Em 8 de maio, Imbé decretou estado de calamidade pública para acessar recursos emergenciais destinados às enchentes, contudo revogou a medida no dia seguinte, após críticas porque o município não havia sido diretamente afetado pelo fenômeno climático. Vedovato defendeu sua decisão argumentando um impacto indireto causado pela chegada repentina de um grande número de novos moradores.
Embora não haja dados para precisar quantos moradores se tornaram permanentes, Vedovato observa que a quantidade de lixo recolhido de maio até dezembro é 15% maior do que a do mesmo período de 2023. “Não é porque os 28 mil estão produzindo mais lixo, é porque tem mais gente produzindo.”

(Entradas de dados armazenadas)
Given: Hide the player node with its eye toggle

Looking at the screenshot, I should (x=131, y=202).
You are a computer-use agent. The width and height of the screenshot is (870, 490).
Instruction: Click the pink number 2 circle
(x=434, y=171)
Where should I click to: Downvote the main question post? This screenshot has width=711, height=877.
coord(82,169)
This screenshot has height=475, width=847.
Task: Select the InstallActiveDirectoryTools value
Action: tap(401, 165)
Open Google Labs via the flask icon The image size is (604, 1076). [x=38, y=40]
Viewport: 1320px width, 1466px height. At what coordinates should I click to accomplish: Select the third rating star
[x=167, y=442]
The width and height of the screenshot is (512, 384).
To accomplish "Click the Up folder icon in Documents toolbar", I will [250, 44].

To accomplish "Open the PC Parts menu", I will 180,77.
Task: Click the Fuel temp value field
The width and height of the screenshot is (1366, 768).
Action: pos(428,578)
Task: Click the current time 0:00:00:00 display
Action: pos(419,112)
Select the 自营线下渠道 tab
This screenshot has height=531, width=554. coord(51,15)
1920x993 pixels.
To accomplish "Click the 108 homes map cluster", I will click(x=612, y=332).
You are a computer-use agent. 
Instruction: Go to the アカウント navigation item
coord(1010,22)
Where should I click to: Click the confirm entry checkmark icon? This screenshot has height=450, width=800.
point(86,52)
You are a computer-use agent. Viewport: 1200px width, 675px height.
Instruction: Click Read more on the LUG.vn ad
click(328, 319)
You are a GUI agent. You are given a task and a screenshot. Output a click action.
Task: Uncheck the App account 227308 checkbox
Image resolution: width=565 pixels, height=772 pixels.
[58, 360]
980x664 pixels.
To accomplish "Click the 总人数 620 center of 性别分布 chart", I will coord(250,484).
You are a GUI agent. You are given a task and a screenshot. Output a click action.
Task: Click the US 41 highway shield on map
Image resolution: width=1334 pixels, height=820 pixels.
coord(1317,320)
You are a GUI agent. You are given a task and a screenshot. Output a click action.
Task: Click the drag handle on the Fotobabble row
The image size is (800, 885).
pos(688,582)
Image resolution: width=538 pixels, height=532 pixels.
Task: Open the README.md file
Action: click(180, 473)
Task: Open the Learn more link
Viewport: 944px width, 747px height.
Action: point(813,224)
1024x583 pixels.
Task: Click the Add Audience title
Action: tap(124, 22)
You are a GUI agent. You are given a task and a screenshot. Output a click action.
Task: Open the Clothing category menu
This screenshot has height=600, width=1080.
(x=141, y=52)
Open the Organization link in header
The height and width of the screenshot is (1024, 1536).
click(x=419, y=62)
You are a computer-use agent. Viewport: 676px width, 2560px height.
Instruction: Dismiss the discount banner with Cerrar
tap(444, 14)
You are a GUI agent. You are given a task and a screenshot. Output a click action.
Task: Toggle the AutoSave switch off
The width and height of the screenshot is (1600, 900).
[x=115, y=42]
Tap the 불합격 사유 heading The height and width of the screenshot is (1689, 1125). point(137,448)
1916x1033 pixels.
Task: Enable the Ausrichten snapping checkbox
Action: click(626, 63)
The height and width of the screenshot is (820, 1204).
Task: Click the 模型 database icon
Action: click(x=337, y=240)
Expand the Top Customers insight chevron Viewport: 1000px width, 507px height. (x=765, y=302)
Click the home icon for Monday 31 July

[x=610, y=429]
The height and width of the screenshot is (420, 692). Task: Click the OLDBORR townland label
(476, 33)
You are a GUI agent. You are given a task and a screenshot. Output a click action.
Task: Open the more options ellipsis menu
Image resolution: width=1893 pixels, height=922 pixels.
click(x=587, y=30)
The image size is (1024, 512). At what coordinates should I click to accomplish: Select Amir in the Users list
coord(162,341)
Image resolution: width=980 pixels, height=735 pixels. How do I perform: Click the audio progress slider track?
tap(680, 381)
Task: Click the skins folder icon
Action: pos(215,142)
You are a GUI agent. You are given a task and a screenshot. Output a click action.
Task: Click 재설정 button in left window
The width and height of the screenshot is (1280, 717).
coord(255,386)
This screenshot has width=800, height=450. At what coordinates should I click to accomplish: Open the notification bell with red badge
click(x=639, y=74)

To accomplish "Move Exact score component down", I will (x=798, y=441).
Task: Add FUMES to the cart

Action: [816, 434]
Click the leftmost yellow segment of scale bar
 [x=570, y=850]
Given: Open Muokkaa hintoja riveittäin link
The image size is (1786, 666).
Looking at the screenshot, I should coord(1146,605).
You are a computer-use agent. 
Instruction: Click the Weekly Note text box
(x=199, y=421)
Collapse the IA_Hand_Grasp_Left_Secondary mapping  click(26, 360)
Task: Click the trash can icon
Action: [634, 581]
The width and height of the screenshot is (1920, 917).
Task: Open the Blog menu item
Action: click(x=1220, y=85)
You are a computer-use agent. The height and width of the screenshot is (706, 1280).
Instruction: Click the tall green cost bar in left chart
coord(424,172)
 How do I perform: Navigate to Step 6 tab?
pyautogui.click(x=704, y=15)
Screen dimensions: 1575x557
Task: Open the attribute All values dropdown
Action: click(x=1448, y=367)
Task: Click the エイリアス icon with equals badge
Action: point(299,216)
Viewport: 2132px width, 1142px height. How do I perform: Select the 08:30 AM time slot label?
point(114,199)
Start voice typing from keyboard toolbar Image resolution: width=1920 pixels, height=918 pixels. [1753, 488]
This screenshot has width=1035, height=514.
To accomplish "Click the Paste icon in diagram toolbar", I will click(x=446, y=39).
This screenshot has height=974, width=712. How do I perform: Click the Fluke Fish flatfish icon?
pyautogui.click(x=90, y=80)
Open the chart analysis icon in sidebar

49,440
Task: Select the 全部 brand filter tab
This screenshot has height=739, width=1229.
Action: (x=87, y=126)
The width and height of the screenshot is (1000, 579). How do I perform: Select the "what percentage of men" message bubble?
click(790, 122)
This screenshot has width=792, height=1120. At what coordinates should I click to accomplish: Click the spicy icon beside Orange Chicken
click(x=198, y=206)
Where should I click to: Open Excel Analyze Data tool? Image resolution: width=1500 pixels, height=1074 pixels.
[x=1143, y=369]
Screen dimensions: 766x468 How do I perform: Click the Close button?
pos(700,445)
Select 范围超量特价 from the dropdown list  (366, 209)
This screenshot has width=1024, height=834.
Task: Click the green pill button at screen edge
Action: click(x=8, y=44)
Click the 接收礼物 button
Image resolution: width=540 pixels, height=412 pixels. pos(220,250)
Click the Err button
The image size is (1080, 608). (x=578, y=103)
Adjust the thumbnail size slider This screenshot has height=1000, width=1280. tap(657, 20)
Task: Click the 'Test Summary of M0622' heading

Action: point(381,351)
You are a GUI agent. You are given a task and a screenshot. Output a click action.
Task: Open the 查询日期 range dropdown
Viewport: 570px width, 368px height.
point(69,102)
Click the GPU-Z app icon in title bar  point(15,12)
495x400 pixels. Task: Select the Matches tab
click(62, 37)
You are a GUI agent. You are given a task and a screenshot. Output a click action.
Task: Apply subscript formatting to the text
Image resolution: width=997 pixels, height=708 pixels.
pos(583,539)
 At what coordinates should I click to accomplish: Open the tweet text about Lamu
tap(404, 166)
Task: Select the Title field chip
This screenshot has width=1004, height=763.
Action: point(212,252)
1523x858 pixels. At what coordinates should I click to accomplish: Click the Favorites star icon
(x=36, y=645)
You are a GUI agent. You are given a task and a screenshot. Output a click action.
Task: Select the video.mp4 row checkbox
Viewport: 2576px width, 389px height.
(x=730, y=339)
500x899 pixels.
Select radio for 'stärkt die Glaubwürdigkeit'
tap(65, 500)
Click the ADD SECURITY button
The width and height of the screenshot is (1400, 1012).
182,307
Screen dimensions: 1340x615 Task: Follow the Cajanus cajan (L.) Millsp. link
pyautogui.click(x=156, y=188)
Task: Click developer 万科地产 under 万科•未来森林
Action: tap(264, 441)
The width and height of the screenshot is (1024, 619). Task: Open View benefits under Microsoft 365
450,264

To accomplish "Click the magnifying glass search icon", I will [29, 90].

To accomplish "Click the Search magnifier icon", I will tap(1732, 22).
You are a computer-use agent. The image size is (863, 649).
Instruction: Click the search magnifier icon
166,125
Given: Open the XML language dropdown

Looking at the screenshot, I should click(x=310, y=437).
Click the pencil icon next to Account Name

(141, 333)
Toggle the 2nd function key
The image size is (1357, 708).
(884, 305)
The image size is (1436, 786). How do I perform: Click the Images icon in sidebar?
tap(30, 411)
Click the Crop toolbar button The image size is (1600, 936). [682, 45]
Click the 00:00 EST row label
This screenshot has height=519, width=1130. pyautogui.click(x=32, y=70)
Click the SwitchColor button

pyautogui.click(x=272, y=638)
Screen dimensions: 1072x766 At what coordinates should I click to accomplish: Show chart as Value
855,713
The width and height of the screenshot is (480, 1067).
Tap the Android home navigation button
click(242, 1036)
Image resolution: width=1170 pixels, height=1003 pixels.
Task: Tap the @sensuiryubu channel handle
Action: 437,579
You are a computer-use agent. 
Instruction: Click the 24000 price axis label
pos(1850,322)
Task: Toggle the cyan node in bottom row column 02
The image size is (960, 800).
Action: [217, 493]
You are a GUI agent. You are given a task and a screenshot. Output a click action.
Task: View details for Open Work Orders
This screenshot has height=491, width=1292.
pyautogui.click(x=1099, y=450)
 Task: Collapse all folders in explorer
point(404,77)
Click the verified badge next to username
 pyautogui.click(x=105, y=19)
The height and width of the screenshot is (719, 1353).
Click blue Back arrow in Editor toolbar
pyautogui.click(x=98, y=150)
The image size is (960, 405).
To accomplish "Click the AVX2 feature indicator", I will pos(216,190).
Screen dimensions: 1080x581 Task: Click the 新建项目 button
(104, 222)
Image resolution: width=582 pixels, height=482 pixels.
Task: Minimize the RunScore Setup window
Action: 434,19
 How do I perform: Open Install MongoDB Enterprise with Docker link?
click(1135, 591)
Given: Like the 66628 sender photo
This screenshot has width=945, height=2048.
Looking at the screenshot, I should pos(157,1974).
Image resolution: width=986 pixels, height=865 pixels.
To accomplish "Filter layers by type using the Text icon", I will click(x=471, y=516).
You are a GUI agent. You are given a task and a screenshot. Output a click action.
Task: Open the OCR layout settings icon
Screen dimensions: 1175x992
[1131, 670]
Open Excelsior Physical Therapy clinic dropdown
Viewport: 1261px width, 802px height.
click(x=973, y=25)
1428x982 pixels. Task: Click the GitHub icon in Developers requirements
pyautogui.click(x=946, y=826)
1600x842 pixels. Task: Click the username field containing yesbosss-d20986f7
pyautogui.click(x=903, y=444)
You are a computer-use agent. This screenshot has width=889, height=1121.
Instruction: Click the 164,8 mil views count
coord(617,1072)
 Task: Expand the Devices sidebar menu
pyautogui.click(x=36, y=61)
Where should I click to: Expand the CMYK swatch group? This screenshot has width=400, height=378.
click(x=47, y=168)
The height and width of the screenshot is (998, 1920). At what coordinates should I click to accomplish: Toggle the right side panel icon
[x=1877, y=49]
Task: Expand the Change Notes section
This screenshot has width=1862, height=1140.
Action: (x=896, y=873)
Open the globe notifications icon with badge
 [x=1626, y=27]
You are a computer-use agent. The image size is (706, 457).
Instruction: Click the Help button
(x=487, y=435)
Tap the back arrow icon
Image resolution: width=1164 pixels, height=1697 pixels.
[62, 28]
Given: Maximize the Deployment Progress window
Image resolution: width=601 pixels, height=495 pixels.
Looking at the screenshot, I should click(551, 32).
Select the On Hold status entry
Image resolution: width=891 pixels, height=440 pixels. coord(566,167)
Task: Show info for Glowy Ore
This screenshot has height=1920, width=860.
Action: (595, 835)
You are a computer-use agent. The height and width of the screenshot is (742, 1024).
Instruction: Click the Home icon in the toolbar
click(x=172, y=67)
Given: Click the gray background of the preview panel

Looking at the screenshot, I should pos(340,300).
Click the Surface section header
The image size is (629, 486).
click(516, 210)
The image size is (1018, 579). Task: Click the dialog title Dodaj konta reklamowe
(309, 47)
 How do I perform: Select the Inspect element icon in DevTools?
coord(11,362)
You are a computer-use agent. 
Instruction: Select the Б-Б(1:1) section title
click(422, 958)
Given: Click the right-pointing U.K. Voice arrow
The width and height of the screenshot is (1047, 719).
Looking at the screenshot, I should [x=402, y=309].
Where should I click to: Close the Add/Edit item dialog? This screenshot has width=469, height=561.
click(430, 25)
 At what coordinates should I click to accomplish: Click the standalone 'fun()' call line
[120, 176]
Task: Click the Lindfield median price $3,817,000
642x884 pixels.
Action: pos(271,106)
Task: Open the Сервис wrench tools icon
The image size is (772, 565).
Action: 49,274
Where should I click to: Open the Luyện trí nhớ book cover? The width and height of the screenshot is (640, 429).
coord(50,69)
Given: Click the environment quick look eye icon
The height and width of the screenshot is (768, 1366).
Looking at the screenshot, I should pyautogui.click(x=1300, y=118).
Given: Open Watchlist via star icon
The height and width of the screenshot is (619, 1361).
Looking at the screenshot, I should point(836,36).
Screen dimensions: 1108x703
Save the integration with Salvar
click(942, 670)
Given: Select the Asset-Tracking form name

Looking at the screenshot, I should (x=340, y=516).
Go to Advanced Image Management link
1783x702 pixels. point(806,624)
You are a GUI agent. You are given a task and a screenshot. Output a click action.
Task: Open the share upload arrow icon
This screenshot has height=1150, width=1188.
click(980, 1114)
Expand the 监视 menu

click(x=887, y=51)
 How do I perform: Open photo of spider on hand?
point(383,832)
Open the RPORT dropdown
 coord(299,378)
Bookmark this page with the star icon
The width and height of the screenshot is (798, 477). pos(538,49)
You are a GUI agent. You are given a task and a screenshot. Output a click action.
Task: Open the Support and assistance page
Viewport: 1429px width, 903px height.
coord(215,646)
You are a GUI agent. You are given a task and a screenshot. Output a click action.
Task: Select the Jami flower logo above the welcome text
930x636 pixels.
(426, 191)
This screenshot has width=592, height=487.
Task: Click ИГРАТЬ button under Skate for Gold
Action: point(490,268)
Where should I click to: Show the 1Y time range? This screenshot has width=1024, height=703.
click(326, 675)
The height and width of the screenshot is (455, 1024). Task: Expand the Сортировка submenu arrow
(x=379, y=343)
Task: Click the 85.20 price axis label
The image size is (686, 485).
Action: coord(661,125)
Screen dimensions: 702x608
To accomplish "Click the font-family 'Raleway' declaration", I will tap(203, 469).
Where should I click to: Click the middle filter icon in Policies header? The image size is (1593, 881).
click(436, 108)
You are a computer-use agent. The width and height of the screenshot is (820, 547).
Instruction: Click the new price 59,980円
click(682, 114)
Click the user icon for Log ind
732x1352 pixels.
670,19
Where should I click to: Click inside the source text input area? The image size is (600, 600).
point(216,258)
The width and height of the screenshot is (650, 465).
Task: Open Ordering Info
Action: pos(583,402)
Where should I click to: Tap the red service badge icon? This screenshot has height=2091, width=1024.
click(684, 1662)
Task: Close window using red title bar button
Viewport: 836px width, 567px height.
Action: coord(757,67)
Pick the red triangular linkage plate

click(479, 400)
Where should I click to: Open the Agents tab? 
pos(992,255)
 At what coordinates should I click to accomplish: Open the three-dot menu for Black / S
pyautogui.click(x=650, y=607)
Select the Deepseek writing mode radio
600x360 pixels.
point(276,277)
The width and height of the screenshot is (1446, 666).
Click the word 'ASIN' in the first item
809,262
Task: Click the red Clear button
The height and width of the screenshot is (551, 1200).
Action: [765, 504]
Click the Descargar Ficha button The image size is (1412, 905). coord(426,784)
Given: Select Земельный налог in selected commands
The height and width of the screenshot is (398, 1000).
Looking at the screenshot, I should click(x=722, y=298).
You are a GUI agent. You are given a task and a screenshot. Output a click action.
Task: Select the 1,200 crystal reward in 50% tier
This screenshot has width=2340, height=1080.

### Instruções da tarefa:
Prossiga o trecho sobre os efeitos das enchentes em Imbé, começando logo após a última frase apresentada. As entradas não guardam relação com o trecho.

### Resposta redigida:
Imbé tem aproximadamente 39 km² de território, o menor dos municípios do litoral norte, e praticamente toda área é urbana. “Vai chegar o momento que vai fazer ações de limitação de crescimento”, afirma o prefeito.
“Por mais que a gente tenha condição de receber mais pessoas nos picos, a cidade funciona bem com até o dobro de habitantes de hoje. Mais do que isso, se for no ano todo, já fica com dificuldade”, continua Vedovato. “Existe oferta de vaga em escola, posto de saúde, segurança pública, e a gente tem limites para isso”.
A Prefeitura de Imbé planeja aplicar dois censos nos próximos quatro anos, o primeiro deles no inverno de 2025, para confirmar em números o crescimento populacional fora do veraneio.
De acordo com o Censo de 2022, 7 das 10 cidades com maior aumento populacional no Rio Grande do Sul estão no litoral norte. A região como um todo teve uma alta de 32% no número de moradores em comparação ao Censo de 2010. A maior cidade da região, Capão da Canoa, cresceu 51% em 12 anos, de 42 mil para 63,5 mil.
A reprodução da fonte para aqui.